**** SUPPLIED DATA

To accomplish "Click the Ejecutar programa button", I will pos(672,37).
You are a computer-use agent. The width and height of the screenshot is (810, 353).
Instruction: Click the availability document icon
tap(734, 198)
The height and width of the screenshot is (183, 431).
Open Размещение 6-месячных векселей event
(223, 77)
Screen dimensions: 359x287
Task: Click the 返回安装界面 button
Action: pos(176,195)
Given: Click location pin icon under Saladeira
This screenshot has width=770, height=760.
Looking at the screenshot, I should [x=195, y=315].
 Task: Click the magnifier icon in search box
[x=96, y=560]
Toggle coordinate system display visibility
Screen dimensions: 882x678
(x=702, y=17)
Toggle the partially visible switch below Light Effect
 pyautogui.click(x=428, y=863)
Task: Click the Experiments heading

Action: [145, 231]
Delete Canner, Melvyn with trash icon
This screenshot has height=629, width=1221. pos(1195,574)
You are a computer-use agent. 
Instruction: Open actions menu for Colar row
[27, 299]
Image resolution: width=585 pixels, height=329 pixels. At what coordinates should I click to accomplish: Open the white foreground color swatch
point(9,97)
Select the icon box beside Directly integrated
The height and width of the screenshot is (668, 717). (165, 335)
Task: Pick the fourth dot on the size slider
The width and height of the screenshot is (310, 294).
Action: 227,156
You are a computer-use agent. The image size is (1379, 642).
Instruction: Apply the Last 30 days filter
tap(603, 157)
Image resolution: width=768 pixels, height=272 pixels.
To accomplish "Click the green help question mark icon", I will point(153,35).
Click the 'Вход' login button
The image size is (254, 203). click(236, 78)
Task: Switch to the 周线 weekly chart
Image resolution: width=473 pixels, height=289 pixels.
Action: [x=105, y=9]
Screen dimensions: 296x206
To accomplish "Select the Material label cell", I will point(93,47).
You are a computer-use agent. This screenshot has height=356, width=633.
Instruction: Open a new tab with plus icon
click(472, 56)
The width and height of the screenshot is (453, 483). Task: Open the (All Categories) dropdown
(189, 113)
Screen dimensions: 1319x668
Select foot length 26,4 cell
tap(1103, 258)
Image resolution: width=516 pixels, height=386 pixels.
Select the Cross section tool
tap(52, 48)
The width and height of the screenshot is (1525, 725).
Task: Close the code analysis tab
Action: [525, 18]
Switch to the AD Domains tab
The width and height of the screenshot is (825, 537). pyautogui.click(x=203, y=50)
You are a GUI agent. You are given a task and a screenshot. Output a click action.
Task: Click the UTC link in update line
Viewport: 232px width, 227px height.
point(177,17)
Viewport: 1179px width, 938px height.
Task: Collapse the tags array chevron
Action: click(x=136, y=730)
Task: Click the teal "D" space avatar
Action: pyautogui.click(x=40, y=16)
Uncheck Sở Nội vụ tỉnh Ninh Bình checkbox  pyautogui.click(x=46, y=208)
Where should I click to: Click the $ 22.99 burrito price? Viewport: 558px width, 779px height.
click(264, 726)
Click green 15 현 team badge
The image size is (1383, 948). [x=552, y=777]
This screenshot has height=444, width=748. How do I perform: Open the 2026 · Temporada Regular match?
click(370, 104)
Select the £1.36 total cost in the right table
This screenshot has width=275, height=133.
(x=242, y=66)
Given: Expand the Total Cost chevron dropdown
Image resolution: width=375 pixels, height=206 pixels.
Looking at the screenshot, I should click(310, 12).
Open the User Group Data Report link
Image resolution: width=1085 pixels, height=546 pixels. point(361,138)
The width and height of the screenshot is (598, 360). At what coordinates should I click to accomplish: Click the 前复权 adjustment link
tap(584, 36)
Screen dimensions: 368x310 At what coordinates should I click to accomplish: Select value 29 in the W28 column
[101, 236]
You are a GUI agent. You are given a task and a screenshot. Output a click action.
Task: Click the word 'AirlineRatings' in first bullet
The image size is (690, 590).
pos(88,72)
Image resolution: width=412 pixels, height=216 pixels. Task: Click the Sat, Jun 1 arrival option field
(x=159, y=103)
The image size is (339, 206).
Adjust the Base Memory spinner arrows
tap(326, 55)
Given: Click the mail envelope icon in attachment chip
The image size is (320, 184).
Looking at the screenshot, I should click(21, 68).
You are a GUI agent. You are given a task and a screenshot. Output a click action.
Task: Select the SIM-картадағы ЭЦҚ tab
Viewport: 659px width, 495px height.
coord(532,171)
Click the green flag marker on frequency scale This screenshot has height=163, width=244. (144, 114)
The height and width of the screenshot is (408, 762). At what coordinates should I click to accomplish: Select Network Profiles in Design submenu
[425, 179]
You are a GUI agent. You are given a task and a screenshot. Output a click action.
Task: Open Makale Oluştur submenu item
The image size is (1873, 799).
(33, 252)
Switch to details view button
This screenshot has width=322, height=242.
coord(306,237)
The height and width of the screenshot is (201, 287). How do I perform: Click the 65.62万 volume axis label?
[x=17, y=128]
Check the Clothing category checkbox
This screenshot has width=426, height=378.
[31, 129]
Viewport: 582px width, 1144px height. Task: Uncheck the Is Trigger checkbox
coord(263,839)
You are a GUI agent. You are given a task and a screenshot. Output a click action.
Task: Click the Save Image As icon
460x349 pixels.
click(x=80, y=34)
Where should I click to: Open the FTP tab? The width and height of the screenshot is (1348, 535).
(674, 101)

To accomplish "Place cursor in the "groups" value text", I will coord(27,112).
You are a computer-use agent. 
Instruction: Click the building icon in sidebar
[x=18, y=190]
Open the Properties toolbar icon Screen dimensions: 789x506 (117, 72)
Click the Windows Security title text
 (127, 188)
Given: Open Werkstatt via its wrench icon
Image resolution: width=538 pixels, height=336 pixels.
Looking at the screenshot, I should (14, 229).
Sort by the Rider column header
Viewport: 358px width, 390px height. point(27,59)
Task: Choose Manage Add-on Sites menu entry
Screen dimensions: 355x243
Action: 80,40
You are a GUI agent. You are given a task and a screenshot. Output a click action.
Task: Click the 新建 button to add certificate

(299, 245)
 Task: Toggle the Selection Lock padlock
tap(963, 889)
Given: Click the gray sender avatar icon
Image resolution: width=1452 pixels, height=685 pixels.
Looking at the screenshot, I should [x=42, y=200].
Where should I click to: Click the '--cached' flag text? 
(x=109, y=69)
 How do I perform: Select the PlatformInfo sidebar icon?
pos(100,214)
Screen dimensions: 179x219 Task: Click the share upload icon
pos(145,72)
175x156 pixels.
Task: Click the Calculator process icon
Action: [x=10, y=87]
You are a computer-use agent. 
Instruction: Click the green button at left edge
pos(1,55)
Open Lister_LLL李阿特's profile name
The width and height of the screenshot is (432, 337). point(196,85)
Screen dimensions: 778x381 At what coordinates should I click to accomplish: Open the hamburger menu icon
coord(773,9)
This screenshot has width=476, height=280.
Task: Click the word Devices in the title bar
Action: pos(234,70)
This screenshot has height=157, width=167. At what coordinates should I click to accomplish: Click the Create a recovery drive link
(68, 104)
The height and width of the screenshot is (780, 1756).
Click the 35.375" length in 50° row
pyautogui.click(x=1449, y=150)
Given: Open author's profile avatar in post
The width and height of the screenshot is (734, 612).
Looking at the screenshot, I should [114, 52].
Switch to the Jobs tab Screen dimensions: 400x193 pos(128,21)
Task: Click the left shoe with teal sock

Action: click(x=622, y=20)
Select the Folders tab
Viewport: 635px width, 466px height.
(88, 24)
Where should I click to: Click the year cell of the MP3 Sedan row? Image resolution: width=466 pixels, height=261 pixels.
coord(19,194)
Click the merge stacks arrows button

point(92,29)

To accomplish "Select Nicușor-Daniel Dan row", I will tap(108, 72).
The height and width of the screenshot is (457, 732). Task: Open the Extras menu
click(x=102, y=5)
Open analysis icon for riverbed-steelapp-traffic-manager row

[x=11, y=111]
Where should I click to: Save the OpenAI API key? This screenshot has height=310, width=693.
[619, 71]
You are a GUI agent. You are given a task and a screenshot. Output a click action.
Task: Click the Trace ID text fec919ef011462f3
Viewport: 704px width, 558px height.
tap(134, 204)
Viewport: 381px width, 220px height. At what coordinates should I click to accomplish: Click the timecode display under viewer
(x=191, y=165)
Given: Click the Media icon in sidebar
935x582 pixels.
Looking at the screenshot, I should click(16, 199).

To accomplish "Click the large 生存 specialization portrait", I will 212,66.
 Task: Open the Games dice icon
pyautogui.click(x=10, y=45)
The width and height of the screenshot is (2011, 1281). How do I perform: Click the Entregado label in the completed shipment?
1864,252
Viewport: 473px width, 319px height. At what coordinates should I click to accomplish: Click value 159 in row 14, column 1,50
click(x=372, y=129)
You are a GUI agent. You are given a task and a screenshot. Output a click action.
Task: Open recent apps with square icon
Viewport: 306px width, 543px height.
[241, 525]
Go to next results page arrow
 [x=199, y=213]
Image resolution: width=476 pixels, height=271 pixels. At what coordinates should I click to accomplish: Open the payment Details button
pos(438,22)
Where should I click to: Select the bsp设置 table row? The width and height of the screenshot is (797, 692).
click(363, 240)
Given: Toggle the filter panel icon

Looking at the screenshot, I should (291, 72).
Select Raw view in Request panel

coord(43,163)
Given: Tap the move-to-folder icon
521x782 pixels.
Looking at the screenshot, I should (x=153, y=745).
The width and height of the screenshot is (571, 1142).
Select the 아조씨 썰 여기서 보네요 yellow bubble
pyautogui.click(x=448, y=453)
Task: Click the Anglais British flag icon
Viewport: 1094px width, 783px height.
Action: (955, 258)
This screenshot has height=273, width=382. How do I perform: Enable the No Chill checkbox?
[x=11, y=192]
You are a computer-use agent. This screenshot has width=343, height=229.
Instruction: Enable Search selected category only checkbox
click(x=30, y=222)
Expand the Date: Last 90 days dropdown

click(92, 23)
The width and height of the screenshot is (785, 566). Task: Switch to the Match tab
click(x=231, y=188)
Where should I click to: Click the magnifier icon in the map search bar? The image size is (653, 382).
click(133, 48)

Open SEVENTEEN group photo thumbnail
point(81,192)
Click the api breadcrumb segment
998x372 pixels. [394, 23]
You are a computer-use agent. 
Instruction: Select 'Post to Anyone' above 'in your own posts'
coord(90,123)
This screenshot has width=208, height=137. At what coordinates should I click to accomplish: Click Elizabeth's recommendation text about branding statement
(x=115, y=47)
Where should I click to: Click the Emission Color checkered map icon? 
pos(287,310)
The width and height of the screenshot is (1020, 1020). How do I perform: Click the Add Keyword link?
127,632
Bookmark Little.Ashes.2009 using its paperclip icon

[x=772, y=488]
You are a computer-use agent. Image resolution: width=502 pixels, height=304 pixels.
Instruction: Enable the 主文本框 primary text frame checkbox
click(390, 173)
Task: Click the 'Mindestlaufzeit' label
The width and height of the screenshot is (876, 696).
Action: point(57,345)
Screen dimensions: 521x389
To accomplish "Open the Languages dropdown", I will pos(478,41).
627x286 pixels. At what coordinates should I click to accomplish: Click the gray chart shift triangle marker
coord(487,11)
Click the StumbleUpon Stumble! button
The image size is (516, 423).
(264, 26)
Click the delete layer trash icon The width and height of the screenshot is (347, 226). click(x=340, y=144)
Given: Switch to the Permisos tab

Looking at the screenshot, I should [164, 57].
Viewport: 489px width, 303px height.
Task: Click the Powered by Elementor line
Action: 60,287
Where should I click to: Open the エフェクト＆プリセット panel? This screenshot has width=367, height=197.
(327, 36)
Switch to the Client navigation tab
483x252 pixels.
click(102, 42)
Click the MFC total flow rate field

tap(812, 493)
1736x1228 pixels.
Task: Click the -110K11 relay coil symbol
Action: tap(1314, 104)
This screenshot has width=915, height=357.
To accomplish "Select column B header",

********

TASK OBJECTIVE: Wherever the string "will" occurs in the records above, copy that line.

RESULT FOR THIS TASK:
To accomplish "Click the Ejecutar programa button", I will pos(672,37).
To accomplish "Click the green help question mark icon", I will point(153,35).
To accomplish "Select the Material label cell", I will point(93,47).
To accomplish "Place cursor in the "groups" value text", I will coord(27,112).
To accomplish "Select Nicușor-Daniel Dan row", I will tap(108, 72).
To accomplish "Click the large 生存 specialization portrait", I will 212,66.
To accomplish "Open the Languages dropdown", I will pos(478,41).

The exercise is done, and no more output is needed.